Do this
Write out, word for word, the records from the line containing "Task: Click green" up to and including the line containing "This screenshot has width=750, height=456.".

Listed entries
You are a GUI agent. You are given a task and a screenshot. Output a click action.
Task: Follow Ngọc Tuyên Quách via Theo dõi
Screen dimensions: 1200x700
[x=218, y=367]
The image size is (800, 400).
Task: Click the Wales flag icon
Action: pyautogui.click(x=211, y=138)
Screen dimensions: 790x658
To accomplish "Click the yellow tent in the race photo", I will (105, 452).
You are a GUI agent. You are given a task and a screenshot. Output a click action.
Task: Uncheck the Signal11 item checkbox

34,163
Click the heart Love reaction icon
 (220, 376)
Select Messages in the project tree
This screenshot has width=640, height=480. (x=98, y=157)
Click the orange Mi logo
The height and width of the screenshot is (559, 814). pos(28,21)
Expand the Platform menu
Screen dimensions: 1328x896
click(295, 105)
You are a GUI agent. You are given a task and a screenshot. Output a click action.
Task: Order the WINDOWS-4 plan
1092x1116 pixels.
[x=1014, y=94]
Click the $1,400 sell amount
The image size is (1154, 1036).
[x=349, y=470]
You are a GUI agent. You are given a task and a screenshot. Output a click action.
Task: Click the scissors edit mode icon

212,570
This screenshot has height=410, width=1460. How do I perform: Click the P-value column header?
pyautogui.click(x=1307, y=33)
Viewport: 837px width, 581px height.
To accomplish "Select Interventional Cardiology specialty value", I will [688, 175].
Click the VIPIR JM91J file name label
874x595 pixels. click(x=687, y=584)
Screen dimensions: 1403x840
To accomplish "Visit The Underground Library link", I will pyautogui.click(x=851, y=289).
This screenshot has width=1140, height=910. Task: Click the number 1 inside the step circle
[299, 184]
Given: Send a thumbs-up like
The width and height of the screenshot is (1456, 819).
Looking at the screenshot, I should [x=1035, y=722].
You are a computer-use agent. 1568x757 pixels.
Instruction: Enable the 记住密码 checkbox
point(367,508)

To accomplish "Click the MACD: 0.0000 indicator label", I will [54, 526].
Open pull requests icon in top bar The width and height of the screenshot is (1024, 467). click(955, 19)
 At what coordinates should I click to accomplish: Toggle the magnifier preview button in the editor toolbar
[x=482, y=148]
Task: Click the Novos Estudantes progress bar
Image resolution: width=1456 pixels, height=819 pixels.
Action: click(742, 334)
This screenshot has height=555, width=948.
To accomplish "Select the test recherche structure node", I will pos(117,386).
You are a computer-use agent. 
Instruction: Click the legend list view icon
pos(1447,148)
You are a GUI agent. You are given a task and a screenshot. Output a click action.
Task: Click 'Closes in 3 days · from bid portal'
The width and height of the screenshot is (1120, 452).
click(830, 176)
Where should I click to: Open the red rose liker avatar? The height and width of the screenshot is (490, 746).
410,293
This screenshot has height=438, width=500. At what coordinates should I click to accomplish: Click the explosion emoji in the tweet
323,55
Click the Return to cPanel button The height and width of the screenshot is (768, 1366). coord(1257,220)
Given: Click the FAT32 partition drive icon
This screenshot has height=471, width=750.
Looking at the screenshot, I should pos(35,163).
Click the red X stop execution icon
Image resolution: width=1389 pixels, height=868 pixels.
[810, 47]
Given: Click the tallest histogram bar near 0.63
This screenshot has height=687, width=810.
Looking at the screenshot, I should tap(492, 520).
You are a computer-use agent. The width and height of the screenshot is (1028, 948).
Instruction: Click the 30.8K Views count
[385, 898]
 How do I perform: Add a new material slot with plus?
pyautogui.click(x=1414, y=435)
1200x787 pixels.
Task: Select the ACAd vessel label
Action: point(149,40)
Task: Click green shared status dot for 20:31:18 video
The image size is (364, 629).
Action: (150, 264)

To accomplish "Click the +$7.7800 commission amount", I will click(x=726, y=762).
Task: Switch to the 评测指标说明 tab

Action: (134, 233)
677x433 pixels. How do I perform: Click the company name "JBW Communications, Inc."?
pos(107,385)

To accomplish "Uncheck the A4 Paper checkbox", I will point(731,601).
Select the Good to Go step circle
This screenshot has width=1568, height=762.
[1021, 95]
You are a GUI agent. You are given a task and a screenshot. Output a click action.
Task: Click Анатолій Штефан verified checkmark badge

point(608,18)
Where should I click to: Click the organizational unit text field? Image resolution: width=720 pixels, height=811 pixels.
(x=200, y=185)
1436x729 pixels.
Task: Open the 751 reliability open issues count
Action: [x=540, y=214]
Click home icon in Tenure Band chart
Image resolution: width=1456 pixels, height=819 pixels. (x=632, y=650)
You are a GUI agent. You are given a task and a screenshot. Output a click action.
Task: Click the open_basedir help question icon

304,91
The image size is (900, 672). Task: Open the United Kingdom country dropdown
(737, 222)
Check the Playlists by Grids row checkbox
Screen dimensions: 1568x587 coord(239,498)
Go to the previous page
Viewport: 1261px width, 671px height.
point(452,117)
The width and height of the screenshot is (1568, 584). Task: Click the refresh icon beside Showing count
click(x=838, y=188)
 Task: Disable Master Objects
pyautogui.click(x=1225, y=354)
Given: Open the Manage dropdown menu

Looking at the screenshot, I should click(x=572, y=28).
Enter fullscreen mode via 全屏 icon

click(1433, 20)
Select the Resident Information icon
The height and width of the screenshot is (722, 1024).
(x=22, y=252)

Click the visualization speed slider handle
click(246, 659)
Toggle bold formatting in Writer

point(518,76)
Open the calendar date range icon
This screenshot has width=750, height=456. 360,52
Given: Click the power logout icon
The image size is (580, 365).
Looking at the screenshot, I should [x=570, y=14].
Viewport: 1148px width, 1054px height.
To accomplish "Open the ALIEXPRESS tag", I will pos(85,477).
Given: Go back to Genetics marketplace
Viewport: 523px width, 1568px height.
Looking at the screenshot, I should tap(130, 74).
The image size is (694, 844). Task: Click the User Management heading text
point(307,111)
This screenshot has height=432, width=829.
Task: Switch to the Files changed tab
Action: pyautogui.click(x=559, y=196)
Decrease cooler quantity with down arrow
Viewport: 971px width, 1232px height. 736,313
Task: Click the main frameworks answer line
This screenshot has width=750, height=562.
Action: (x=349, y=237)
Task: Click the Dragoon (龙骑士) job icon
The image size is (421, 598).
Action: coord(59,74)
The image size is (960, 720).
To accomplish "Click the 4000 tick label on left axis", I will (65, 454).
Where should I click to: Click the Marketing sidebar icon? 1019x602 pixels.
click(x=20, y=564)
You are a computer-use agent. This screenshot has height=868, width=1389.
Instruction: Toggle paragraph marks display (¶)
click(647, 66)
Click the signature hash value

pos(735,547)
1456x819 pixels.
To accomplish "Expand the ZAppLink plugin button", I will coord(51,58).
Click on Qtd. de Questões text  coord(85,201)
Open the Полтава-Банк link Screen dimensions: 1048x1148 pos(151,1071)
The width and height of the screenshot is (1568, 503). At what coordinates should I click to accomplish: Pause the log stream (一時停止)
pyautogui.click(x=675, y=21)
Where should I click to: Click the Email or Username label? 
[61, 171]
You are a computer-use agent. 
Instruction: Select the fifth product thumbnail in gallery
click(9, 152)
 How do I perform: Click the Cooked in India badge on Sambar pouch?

Reply to the task
Task: Click green shared status dot for 20:31:18 video
The image size is (364, 629).
Action: (150, 264)

To accomplish "Click the +$7.7800 commission amount", I will click(x=726, y=762).
Task: Switch to the 评测指标说明 tab

Action: (134, 233)
677x433 pixels. How do I perform: Click the company name "JBW Communications, Inc."?
pos(107,385)

To accomplish "Uncheck the A4 Paper checkbox", I will point(731,601).
Select the Good to Go step circle
This screenshot has width=1568, height=762.
[1021, 95]
You are a GUI agent. You are given a task and a screenshot. Output a click action.
Task: Click Анатолій Штефан verified checkmark badge

point(608,18)
Where should I click to: Click the organizational unit text field? Image resolution: width=720 pixels, height=811 pixels.
(x=200, y=185)
1436x729 pixels.
Task: Open the 751 reliability open issues count
Action: [x=540, y=214]
Click home icon in Tenure Band chart
Image resolution: width=1456 pixels, height=819 pixels. (x=632, y=650)
You are a GUI agent. You are given a task and a screenshot. Output a click action.
Task: Click the open_basedir help question icon

304,91
The image size is (900, 672). Task: Open the United Kingdom country dropdown
(737, 222)
Check the Playlists by Grids row checkbox
Screen dimensions: 1568x587 coord(239,498)
Go to the previous page
Viewport: 1261px width, 671px height.
point(452,117)
The width and height of the screenshot is (1568, 584). Task: Click the refresh icon beside Showing count
click(x=838, y=188)
 Task: Disable Master Objects
pyautogui.click(x=1225, y=354)
Given: Open the Manage dropdown menu

Looking at the screenshot, I should click(x=572, y=28).
Enter fullscreen mode via 全屏 icon

click(1433, 20)
Select the Resident Information icon
The height and width of the screenshot is (722, 1024).
(x=22, y=252)

Click the visualization speed slider handle
click(246, 659)
Toggle bold formatting in Writer

point(518,76)
Open the calendar date range icon
This screenshot has width=750, height=456. 360,52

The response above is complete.